## Assignment
Your response should consist solely of the lines from the one containing "Tap the pig's sunglasses graphic" through the end of the data, copied exactly.
--- Records for the task ---
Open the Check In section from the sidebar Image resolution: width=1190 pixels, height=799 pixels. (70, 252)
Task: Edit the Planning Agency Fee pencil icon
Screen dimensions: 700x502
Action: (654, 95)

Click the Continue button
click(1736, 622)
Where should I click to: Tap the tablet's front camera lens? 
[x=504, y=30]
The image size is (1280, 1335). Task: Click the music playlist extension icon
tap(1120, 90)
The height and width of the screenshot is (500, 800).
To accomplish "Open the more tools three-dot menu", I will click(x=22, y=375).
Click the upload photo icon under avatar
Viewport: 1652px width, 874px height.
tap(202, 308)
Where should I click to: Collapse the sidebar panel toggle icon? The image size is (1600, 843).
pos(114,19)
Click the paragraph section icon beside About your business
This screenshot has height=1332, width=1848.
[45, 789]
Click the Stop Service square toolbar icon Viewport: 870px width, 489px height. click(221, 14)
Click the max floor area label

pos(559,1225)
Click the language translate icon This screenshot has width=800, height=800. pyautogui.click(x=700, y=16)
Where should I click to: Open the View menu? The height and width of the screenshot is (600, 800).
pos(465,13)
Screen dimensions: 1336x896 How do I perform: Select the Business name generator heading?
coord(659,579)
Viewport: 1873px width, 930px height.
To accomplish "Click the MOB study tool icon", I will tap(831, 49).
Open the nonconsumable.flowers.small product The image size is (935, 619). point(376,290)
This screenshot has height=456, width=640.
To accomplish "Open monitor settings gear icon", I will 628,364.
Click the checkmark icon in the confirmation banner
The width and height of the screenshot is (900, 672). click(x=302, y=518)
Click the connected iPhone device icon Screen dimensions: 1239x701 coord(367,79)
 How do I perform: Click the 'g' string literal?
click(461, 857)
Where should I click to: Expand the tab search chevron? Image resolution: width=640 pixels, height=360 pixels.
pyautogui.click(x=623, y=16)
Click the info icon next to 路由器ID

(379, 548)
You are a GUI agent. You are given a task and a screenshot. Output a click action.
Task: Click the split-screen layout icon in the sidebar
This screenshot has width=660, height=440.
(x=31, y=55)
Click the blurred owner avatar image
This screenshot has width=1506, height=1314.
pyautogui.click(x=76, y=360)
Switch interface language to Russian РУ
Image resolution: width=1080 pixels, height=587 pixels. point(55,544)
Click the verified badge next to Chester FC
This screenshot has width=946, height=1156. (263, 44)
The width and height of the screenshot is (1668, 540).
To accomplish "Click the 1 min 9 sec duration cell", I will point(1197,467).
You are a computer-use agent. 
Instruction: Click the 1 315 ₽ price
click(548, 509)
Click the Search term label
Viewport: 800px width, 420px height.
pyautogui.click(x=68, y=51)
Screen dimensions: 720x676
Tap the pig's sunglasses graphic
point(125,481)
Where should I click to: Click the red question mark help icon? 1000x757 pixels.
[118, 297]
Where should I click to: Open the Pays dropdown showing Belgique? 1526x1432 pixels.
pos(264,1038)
---
## Answer to the problem
Tap the pig's sunglasses graphic
point(125,481)
Where should I click to: Click the red question mark help icon? 1000x757 pixels.
[118, 297]
Where should I click to: Open the Pays dropdown showing Belgique? 1526x1432 pixels.
pos(264,1038)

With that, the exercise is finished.